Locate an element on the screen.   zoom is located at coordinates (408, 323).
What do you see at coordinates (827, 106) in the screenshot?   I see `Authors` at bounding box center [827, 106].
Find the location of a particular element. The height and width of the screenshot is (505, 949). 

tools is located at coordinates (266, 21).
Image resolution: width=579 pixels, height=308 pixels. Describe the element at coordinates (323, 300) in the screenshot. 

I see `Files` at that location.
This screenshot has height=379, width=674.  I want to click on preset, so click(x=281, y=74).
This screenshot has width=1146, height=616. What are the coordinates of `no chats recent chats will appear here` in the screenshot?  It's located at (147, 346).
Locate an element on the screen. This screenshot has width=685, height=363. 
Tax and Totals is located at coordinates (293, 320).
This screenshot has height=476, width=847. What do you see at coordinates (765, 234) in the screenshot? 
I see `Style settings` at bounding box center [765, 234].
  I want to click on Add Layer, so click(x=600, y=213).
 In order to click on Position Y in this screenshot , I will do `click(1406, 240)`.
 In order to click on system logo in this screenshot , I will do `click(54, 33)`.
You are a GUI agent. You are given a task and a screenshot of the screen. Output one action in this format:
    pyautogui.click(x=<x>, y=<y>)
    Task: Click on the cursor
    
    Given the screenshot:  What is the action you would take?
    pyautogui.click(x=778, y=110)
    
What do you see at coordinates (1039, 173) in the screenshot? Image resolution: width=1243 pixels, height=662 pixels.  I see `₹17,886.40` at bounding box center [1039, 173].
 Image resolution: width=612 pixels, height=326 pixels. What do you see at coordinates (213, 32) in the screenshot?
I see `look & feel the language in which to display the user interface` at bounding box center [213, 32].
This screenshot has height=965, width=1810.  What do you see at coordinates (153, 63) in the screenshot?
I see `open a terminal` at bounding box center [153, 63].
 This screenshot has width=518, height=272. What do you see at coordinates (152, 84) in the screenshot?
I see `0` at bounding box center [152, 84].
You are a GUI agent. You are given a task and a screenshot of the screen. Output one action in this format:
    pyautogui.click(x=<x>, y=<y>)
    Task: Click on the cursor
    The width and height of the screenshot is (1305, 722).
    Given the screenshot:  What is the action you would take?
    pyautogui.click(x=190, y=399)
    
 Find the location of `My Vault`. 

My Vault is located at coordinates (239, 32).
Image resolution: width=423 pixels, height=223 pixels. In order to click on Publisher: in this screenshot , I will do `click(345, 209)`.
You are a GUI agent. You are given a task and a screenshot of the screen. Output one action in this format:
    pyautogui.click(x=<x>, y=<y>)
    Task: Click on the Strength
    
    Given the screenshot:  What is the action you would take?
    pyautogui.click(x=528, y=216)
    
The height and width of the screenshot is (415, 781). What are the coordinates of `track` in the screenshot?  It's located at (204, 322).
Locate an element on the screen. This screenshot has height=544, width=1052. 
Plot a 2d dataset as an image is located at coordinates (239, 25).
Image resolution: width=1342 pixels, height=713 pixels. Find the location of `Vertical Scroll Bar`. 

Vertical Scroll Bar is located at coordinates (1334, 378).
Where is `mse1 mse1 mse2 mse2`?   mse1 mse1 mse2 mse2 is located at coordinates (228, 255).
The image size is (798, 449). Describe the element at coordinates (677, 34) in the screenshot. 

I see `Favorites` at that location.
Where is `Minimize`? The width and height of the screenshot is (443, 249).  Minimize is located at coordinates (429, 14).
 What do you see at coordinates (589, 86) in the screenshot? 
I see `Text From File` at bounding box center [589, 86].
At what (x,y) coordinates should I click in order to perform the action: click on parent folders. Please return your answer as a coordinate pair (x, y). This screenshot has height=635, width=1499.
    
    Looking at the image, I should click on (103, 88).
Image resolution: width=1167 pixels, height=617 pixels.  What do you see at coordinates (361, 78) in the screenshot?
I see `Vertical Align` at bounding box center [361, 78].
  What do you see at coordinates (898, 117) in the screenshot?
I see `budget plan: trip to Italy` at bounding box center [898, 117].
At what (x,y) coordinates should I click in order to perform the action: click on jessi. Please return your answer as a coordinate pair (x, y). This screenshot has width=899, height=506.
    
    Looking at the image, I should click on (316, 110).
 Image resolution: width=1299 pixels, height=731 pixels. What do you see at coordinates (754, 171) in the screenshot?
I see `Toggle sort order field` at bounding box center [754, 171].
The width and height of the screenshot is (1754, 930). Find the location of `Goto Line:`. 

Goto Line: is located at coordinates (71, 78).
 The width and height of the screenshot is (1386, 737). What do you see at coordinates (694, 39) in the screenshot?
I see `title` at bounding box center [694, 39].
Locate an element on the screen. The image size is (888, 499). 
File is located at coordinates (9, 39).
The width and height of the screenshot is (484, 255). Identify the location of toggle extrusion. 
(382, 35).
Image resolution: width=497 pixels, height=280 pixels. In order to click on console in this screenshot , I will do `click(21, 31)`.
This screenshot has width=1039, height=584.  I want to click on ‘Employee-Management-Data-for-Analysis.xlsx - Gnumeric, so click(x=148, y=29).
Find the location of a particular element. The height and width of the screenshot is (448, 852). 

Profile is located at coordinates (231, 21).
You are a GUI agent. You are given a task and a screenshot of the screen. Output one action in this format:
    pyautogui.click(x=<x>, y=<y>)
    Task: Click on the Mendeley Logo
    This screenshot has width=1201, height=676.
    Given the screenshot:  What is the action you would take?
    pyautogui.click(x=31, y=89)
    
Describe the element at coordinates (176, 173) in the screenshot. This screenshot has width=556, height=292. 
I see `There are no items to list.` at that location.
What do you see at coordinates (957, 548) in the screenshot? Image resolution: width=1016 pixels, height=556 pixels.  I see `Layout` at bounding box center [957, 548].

++++

What to do
Return each line of the rows above that contains the word "particular", copying every such line in full and without alteration.

Task response
Find the location of a particular element. The height and width of the screenshot is (505, 949). 
Find the location of a particular element. The height and width of the screenshot is (448, 852). 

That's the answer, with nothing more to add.